#! /usr/bin/env python2
# Encoding: UTF-8

u"""Creation and loading of GNU Gettext language files.

poupdate [options] [file1.csv file2.csv ...]

Use this script to
- Create .pot files (in pokedex/i18n/)
- Update the .po files (in pokedex/i18n/<lang>)
- Update the pokedex .csv files in (pokedex/data/csv/translations)

To make pos for a new language, make sure it is in the database, make
a directory for it in pokedex/i18n/, and run this.

You can also give one or more translation CSVs as arguments.
These are in the same format as veekun's main database CSVs, for example
pokedex/data/csv/ability_prose.csv. Be sure to set the correct language
ID (which implies the language must be in the database).
Also be sure to have the correct column order: first an appropriately named
foreign key, then local_language_id, and then the text columns.

"""

# Everything related to Gettext files, and the CLI interface, is here.
# General message handling and CSV I/O is in the pokedex library.

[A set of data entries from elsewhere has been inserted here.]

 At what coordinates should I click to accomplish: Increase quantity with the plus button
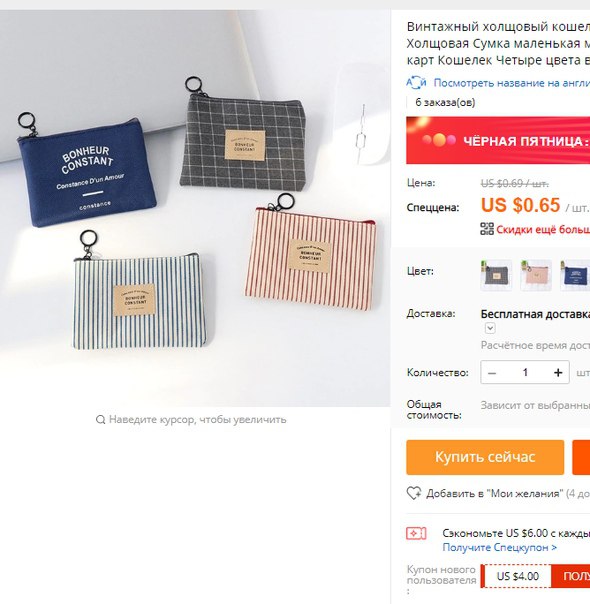(x=558, y=372)
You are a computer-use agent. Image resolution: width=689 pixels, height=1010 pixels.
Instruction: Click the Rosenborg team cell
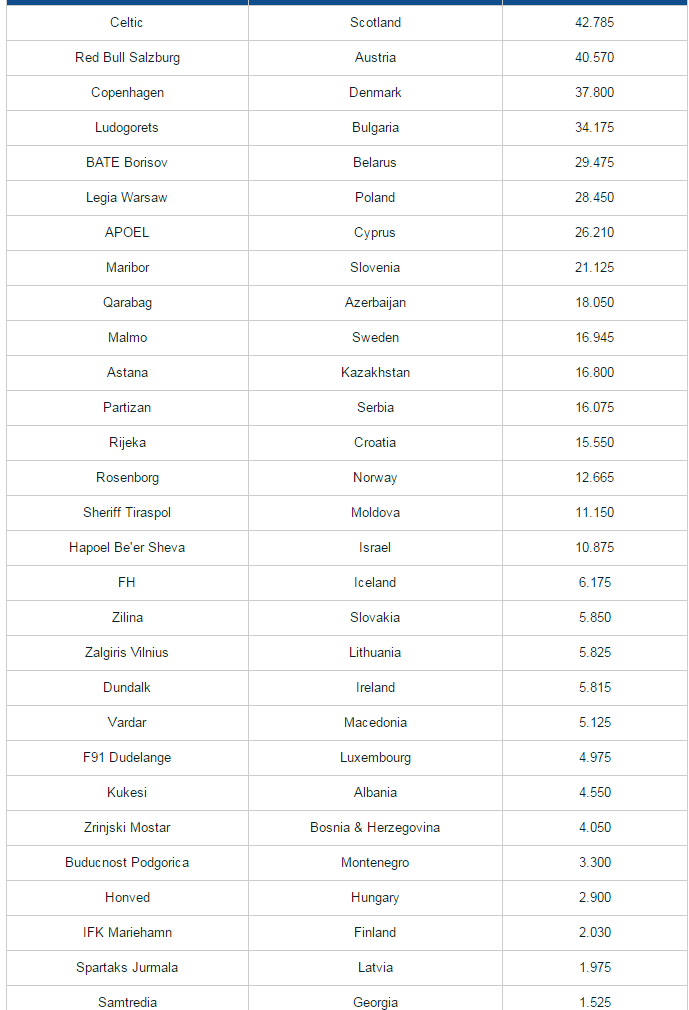coord(127,477)
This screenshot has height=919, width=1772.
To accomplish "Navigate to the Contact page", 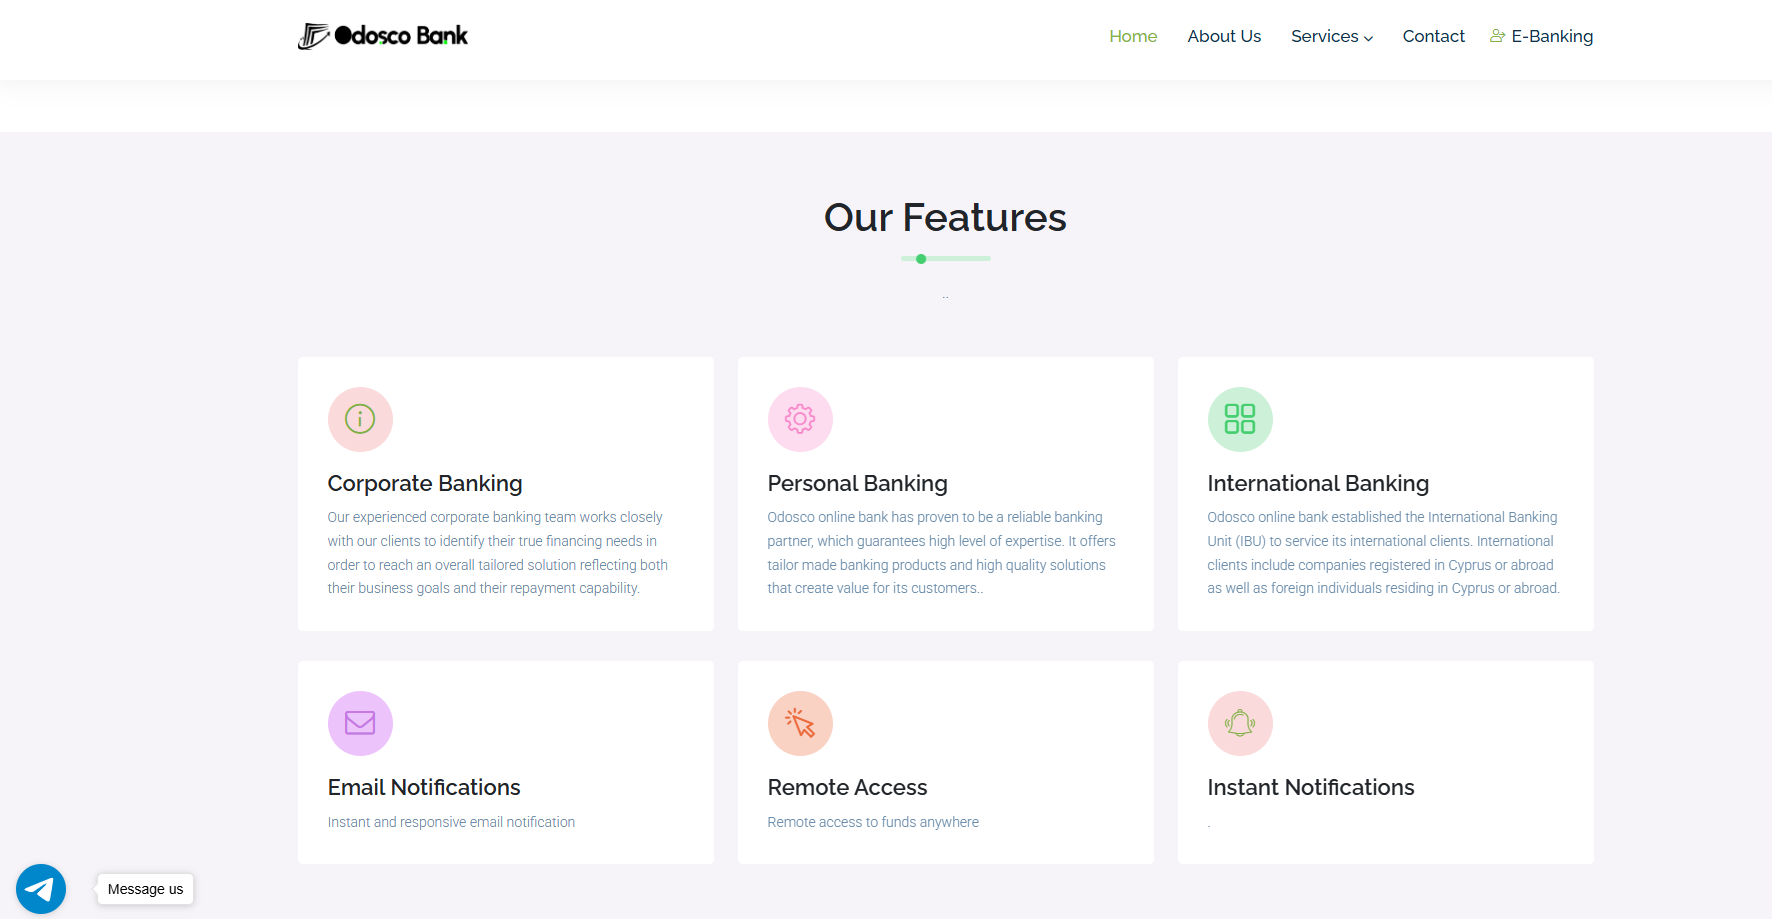I will (x=1433, y=36).
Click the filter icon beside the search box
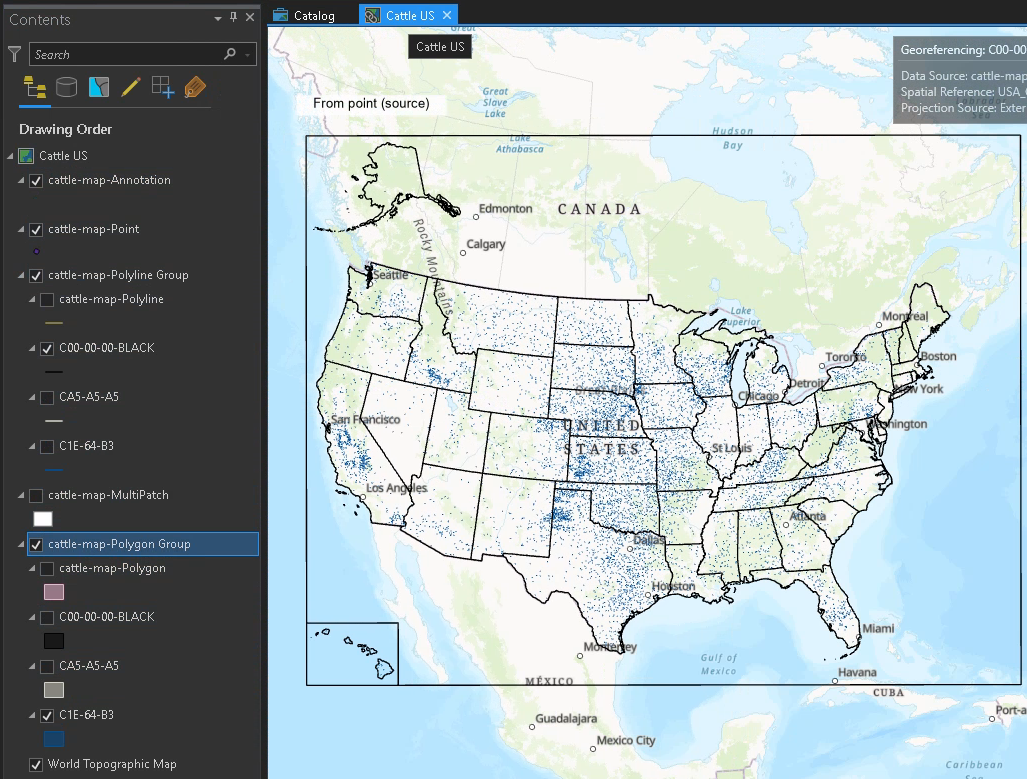 pos(14,54)
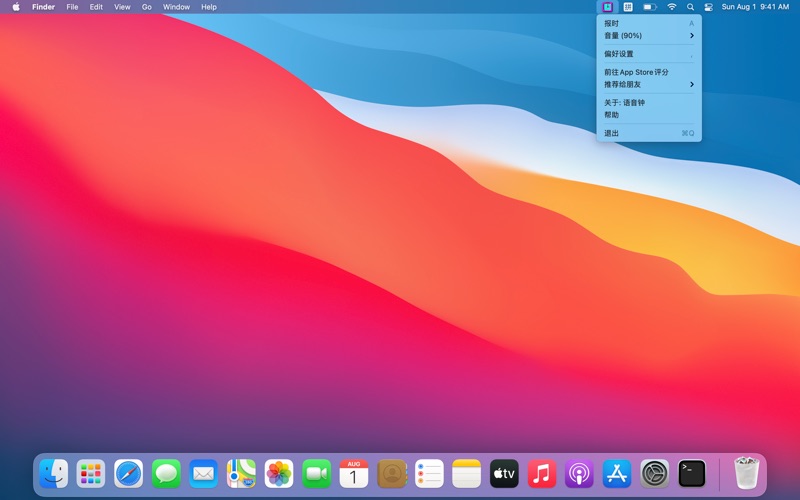800x500 pixels.
Task: Launch Safari from the Dock
Action: point(128,473)
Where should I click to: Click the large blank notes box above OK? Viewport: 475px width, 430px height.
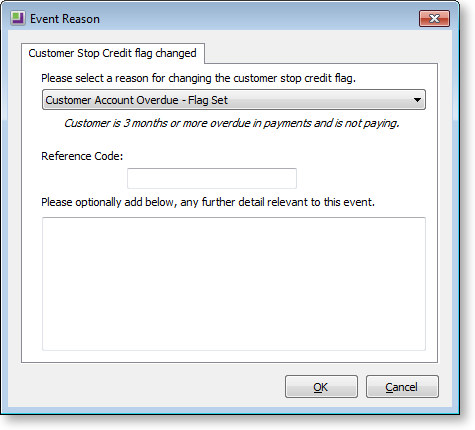[x=234, y=284]
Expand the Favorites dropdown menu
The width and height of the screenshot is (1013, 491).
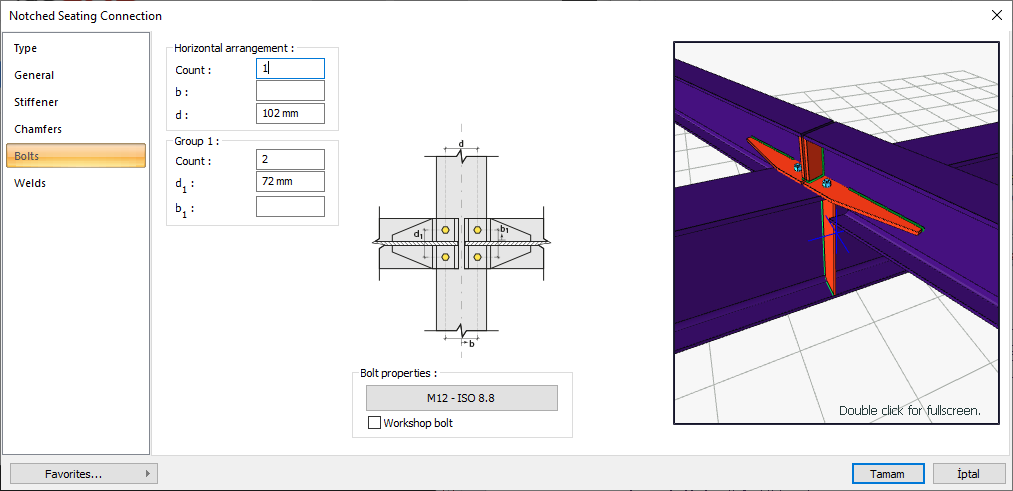click(83, 474)

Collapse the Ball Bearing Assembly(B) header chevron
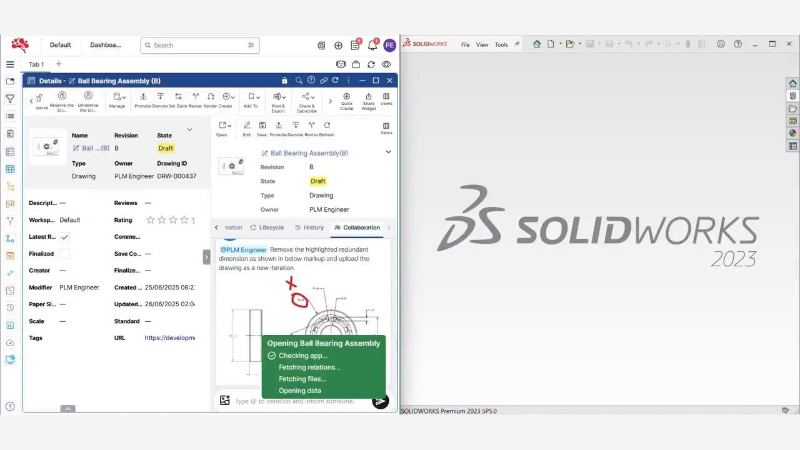click(x=388, y=152)
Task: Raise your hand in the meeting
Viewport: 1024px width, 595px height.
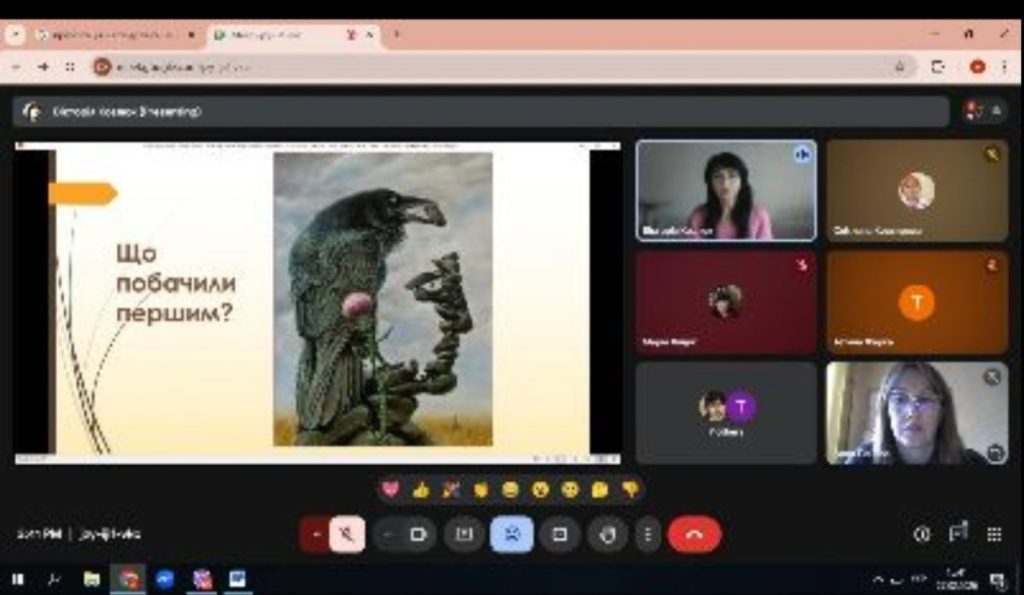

# Notes on how we use PO format:
# The source information is stored in the occurences fields, using
# "table_name.column_name" for file and object ID for line number. This is used
# as a message key, instead of the source string. So it's important not to
# discard location information. It also means "obsolete" and "fuzzy" mean
# pretty much the same in our context.
#
# Also note that a pot file is just a po file with all strings untranslated.
# So some functions here will work on either.
#
# Gettext context (msgctxt) is written to the files so that tools don't merge
# unrelated strings together. It is ignored when reading the PO files.

# Also of note, "polib" means "(do) kiss!" in Czech.

import os
import re
import sys
from datetime import datetime
from optparse import OptionParser
from collections import defaultdict

import pkg_resources

from pokedex.db import tables, translations
from pokedex.defaults import get_default_csv_dir

try:
    import polib
except ImportError:
    if __name__ == '__main__':
        exit('This utility needs polib installed.\n$ pip install polib')
    raise

number_replacement_flag = '-pokedex-number-replacement'

default_gettext_directory = pkg_resources.resource_filename('pokedex', 'i18n')

mapped_class_dict = dict((c.__name__, c) for c in tables.mapped_classes)
for cls in tables.mapped_classes:
    mapped_class_dict.update(dict((c.__name__, cls) for c in cls.translation_classes))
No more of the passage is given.